(Saved entries)
_ _ _ _ _
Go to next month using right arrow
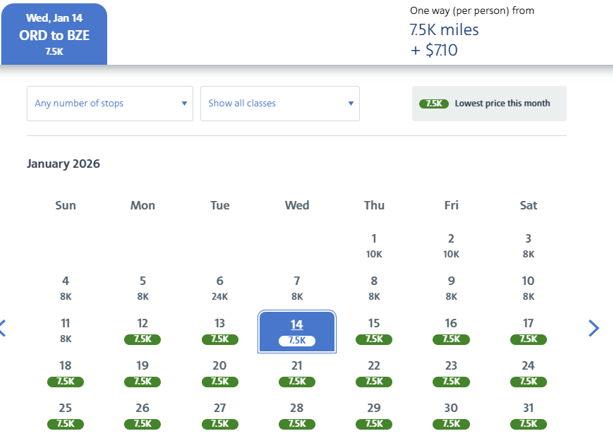Screen dimensions: 613x442 (x=594, y=328)
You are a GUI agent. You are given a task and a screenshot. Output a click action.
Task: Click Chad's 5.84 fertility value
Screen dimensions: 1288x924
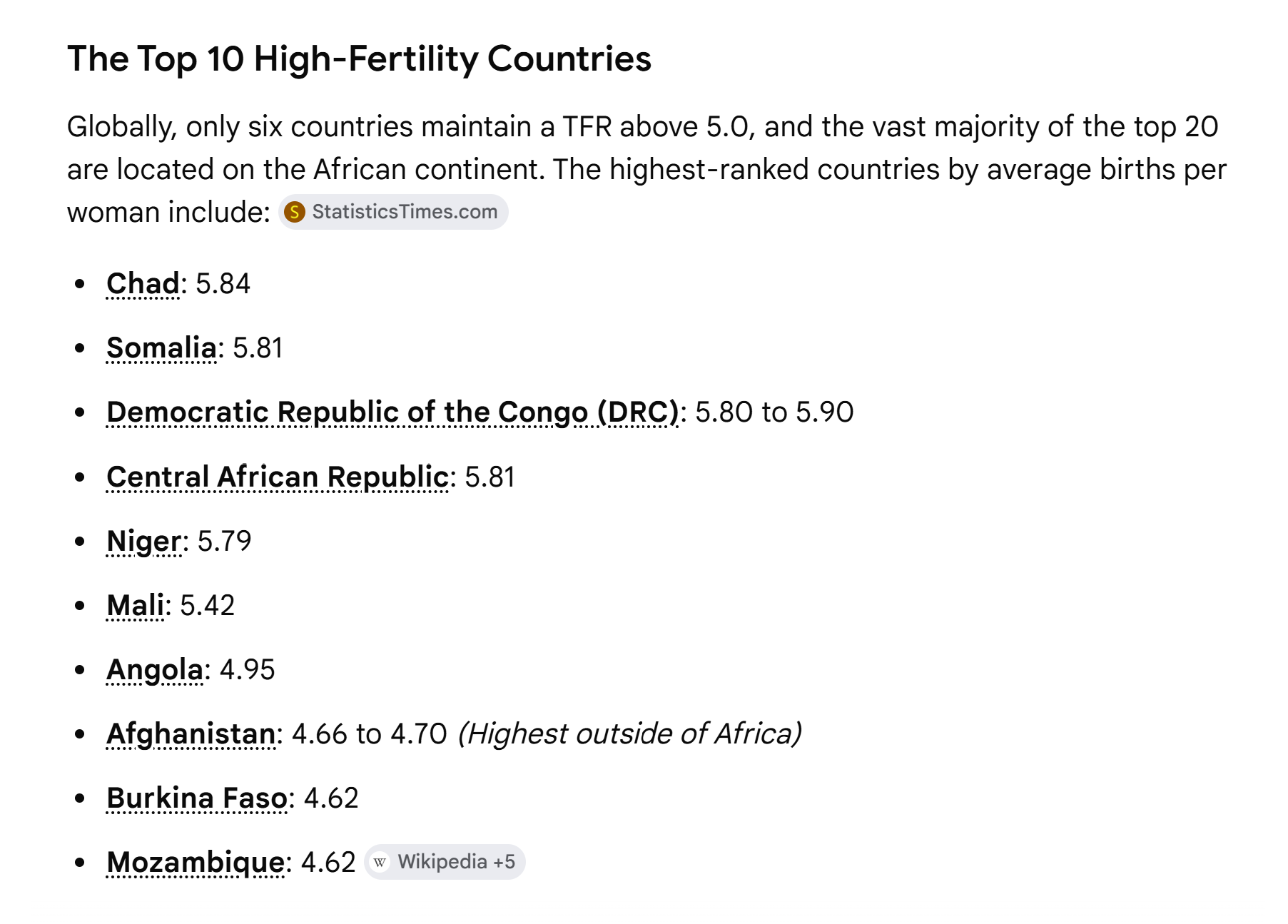(223, 283)
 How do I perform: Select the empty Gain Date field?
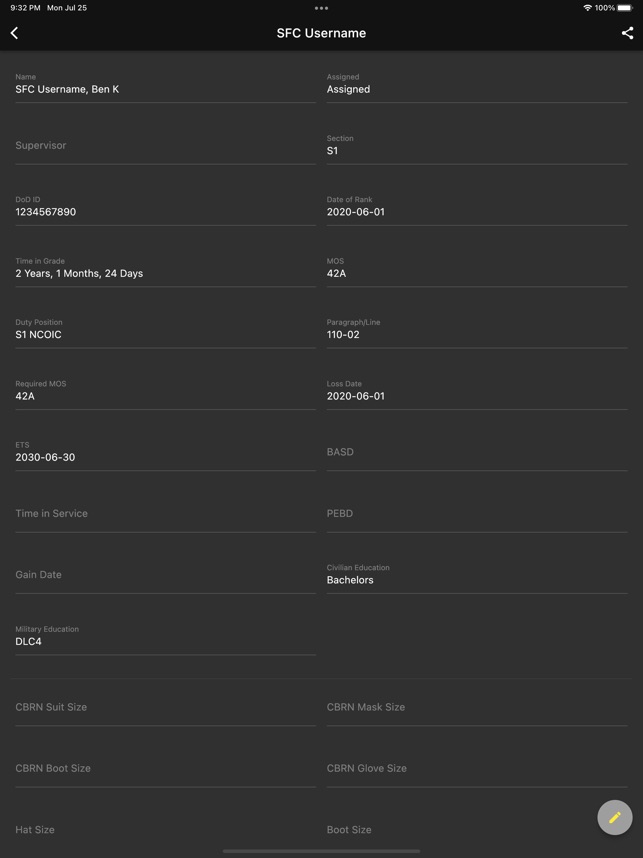click(165, 577)
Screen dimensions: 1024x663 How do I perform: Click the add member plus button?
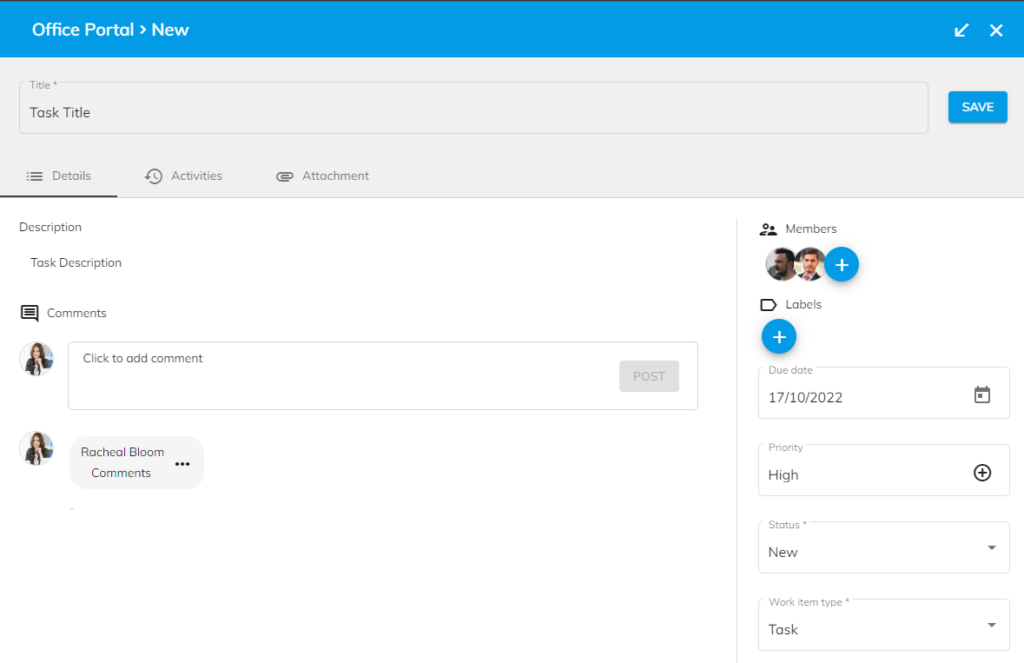tap(842, 264)
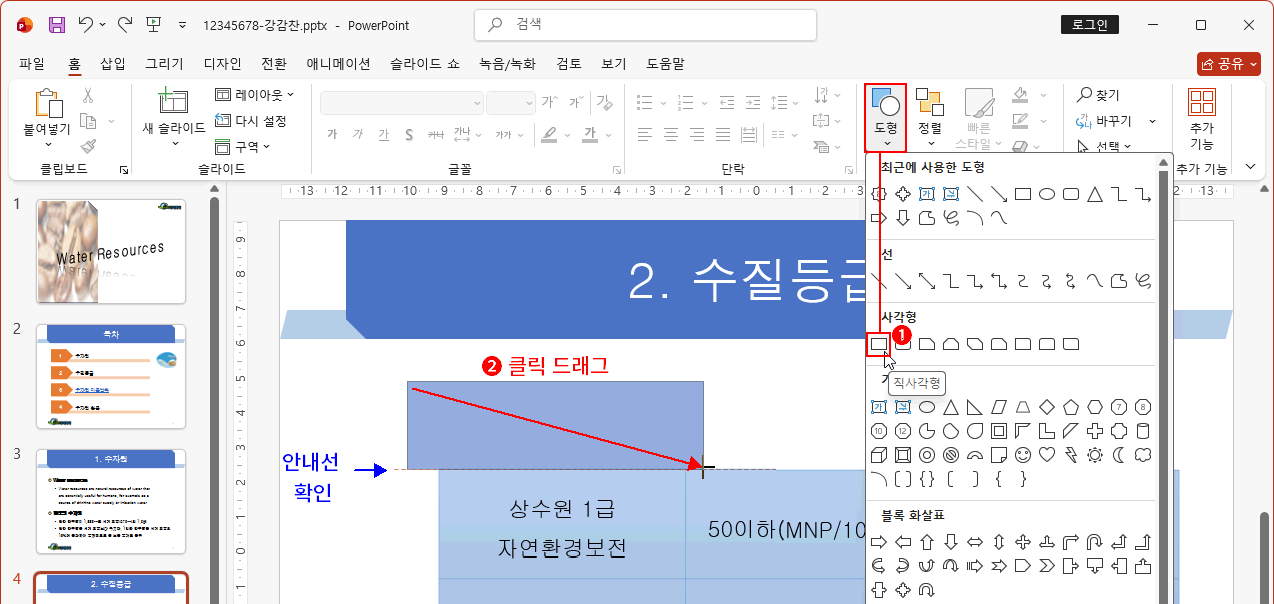Switch to the 삽입 ribbon tab

112,63
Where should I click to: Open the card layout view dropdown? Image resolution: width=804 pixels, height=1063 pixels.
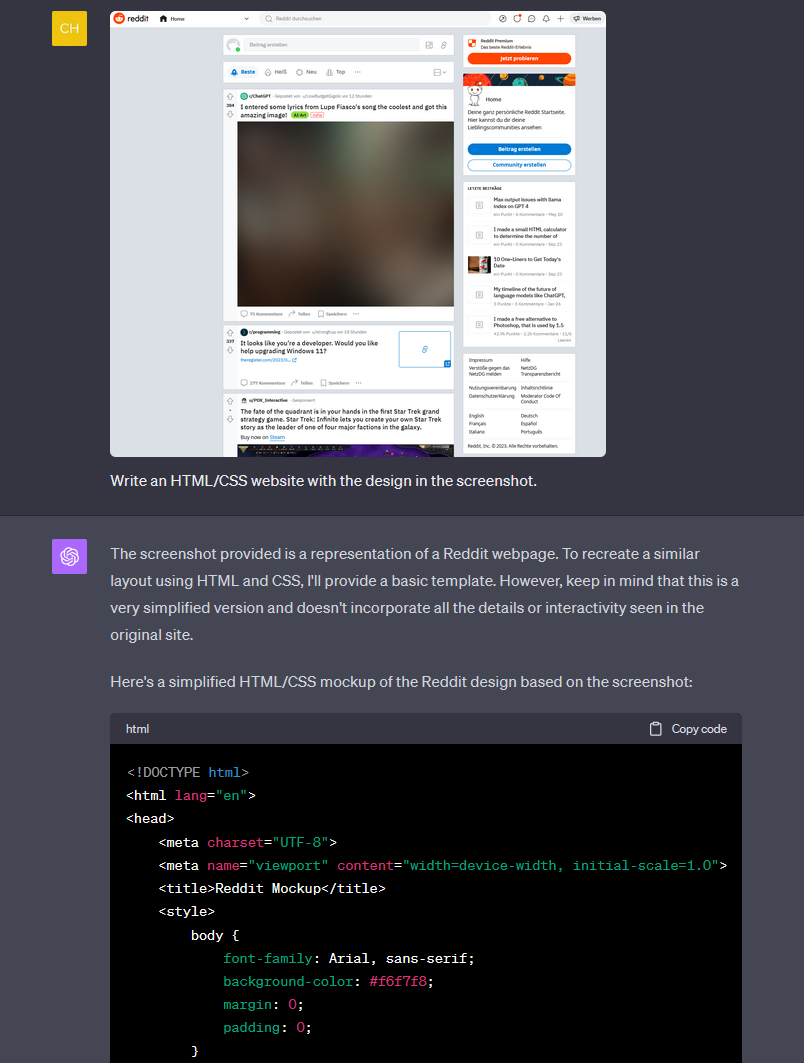pyautogui.click(x=440, y=72)
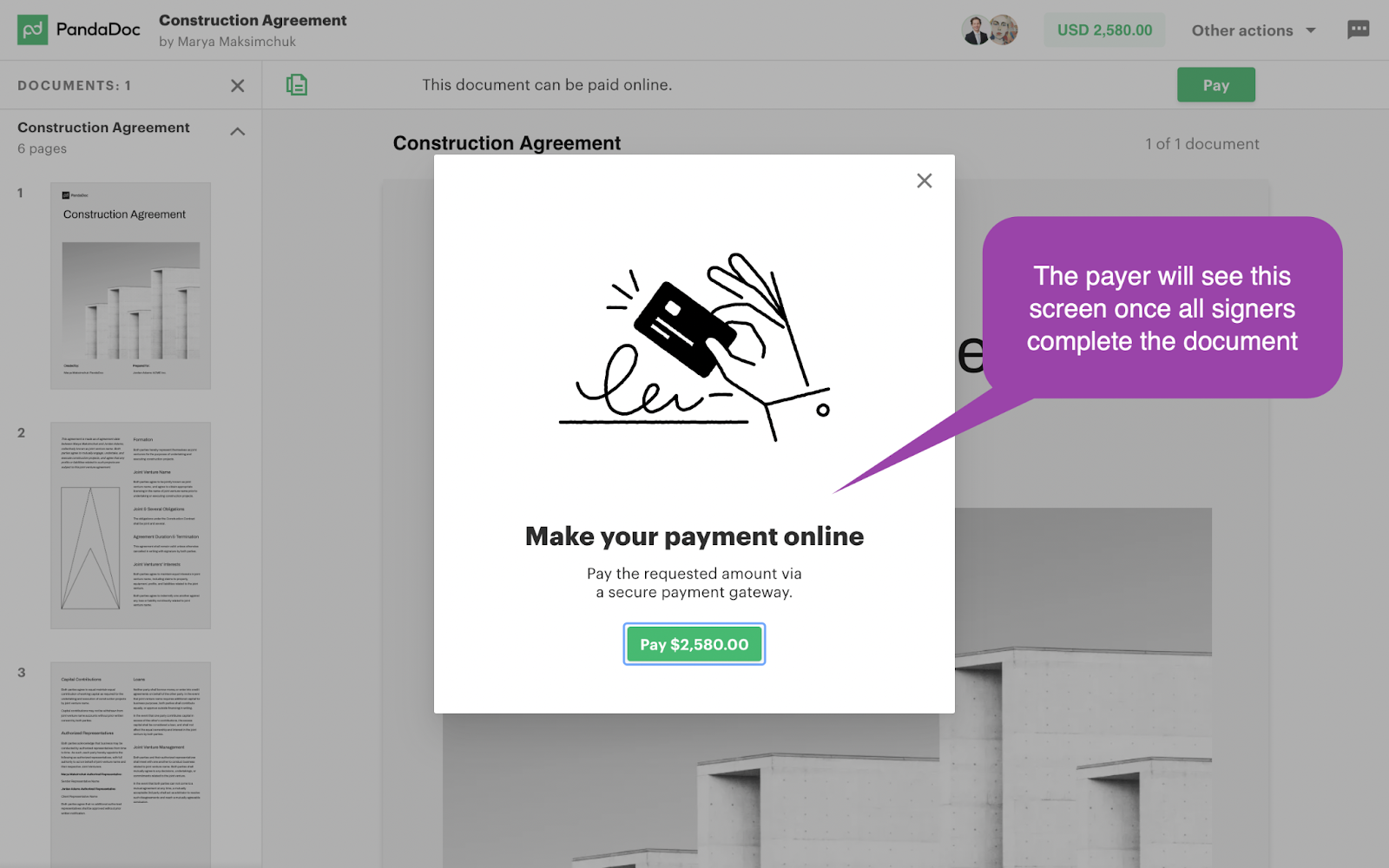Click the Make your payment online heading

pyautogui.click(x=694, y=536)
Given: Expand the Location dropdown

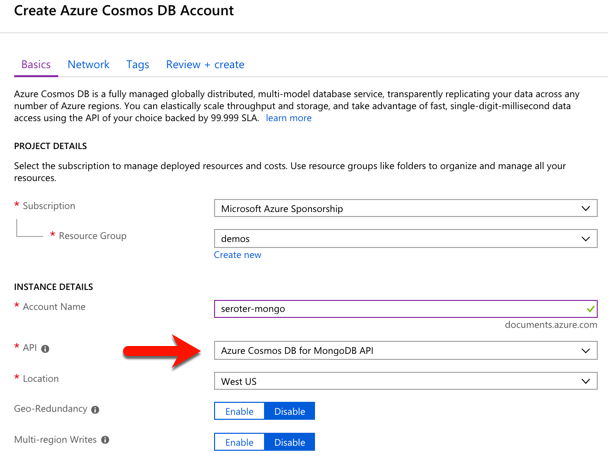Looking at the screenshot, I should (405, 381).
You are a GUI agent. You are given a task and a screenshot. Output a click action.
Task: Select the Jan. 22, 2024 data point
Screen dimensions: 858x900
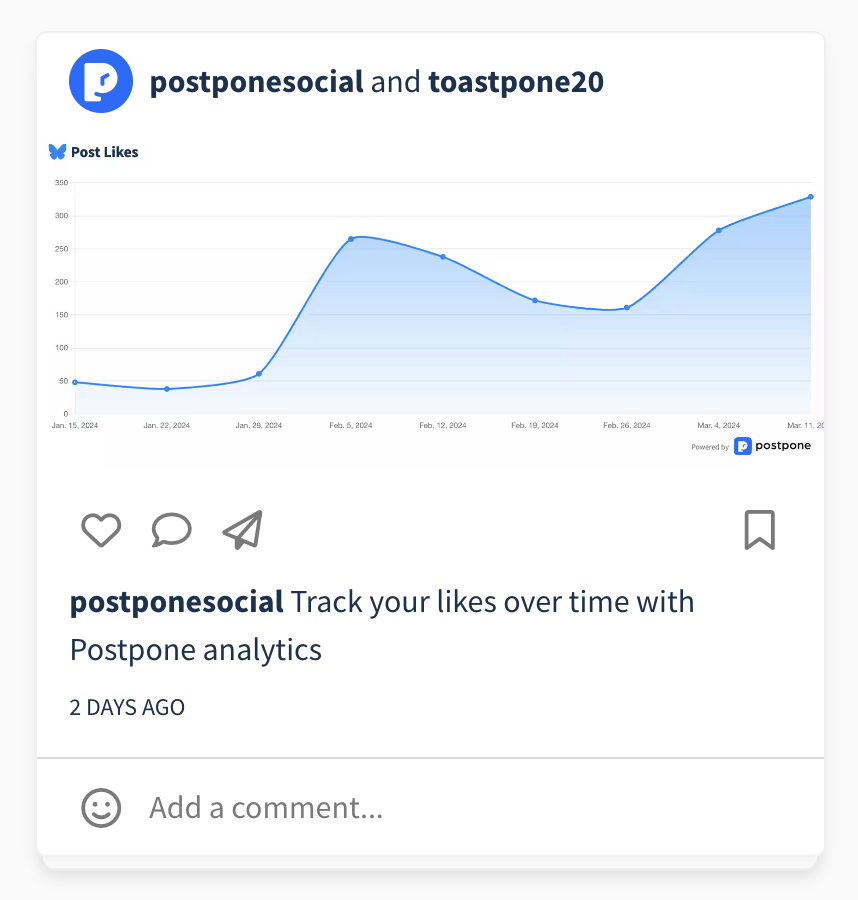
_ _ _ _ _
Task details → Copy exactly, with no pictures, the lines from the line containing "Task: Select the Jan. 22, 2024 data point" through the last line of the records above.

The answer →
Task: Select the Jan. 22, 2024 data point
Screen dimensions: 858x900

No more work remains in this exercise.